Those Who Drift Away
Following the success of her first two studio albums, Kaelin spent several years playing all over America and Europe, living in Scotland, playing as a sideman in other bands, writing, having two babies, oversharing on her blog “The Red Accordion Diaries” and balancing musician-life with motherhood. Those Who Drift Away is the culmination of this balance — a studio record with optimism, sass, and the hint of irreverence that her audience loves.
Engineered on Steve Cooley’s houseboat on the Ohio River — the vocals recorded literally the day before her second son was born — Those Who Drift Away features Kaelin’s trademark accordion, piano, and musical saw, but also shows off Grammy-nominated Steve Cooley’s incredible picking power from banjo to bass. Award winners Aaron Bibelhauser and Michael Cleveland lend steel guitar and fiddle, rounding out a more old-time country vibe than Kaelin’s previous recordings.
Musically, Kaelin remains a little alt-country and a little vaudeville, with the mysterious banjo/accordion/musical saw number “The Jester,” a song inspired by her first time sharing the stage with her keyboard-idol, Steve Nieve (with Elvis Costello & the Imposters). She also offers up some straightforward bluesy-rock with “Louisville,” a love-song to her hometown. As she sings in that song, “those who drift away always come back home someday,” — and that’s exactly what Kaelin has done with this strong return to the Louisville music scene.

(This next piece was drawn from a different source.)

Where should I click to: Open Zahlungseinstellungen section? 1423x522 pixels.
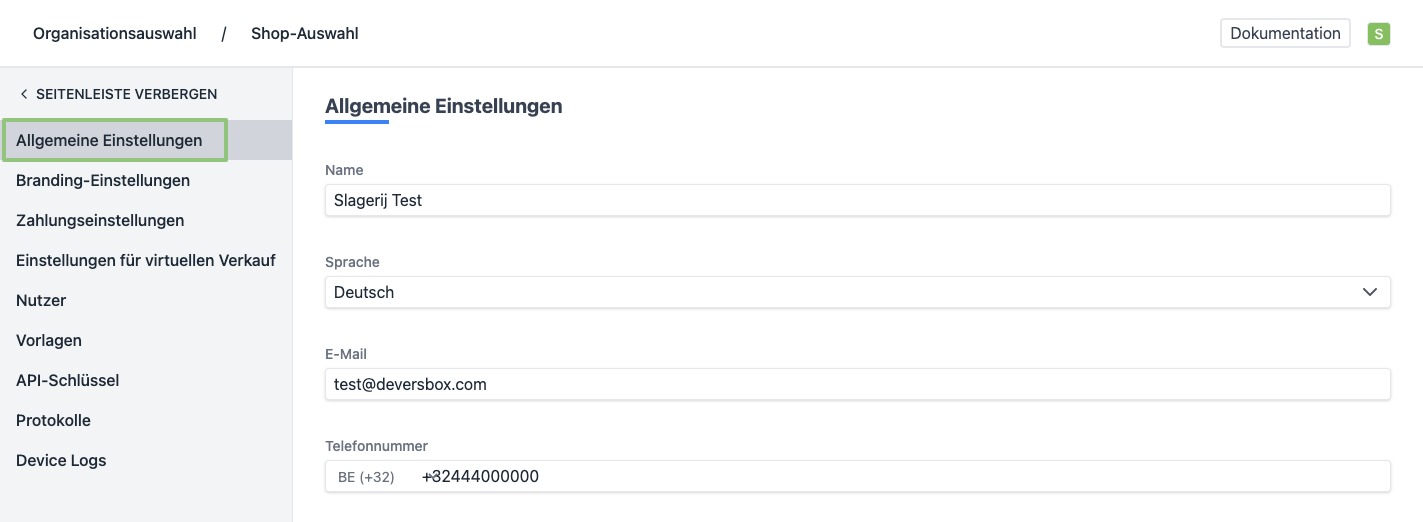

From Kyle Meredith, "The Speed of Sound" podcast and Music Director, WFPK.:
The music of Brigid Kaelin is the very definition of Americana. With a deep root in the stylings of Kitty Wells & Ernest Tubb, there are lyrics of love and relationships that never play by the rules, slide guitar and an acoustic strum that move enough to make you forget that it's probably a sad song, and lots of bourbon. She's keeping a tradition alive, but the stories are all in the present, a reminder that the more things change, the more they stay the same, and at the end of the day, we're all probably going to screw this up so bad that we might as well have fun doing it.